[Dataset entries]
__________

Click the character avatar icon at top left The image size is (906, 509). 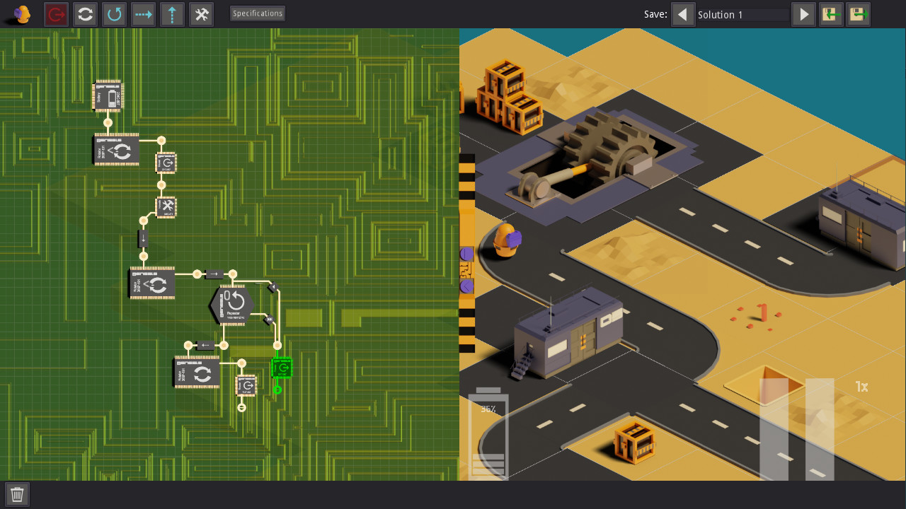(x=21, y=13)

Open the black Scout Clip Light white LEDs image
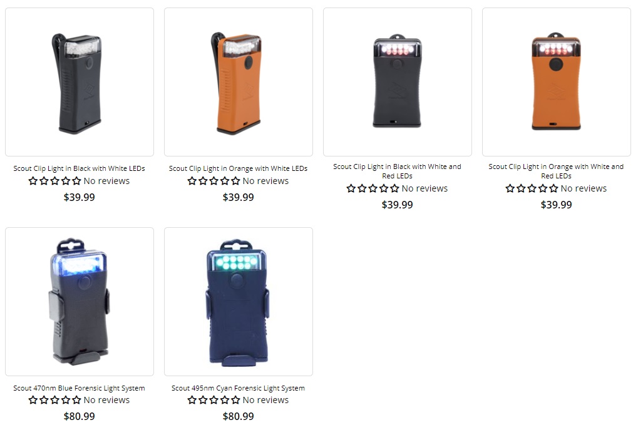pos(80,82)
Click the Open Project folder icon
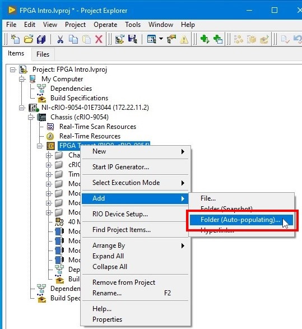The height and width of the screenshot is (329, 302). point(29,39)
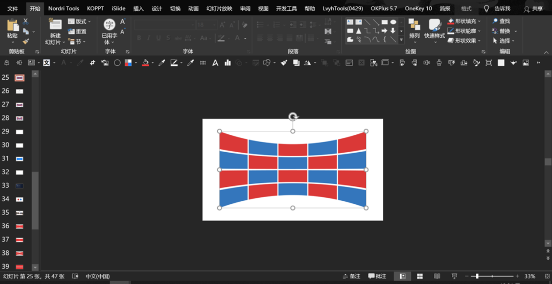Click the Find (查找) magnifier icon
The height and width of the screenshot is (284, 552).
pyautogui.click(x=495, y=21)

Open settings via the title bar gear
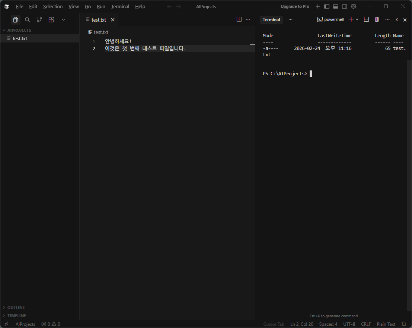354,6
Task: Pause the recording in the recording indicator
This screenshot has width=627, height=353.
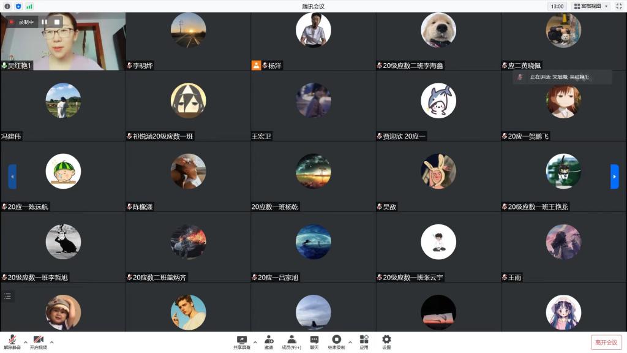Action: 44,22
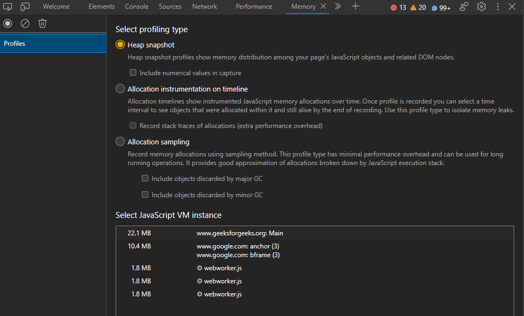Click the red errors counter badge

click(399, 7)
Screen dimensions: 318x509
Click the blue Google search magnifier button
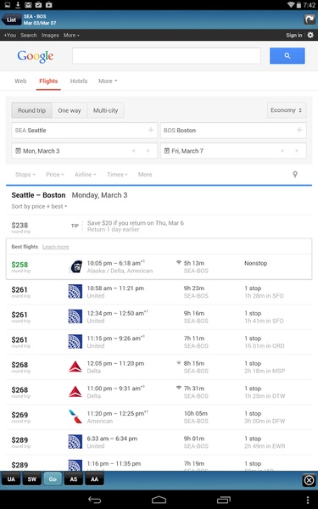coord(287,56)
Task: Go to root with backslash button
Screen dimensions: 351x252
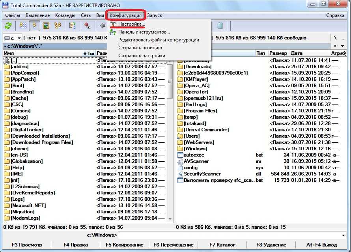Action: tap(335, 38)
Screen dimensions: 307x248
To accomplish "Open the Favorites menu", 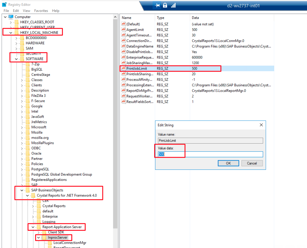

__________

What is expected: Give back exactly the lines from the one that contains "Task: Go to root with backslash button" to the final line of the data above, both included, with all pictures removed.

The answer:
Task: Go to root with backslash button
Screen dimensions: 351x252
Action: tap(335, 38)
Screen dimensions: 307x248
To accomplish "Open the Favorites menu", 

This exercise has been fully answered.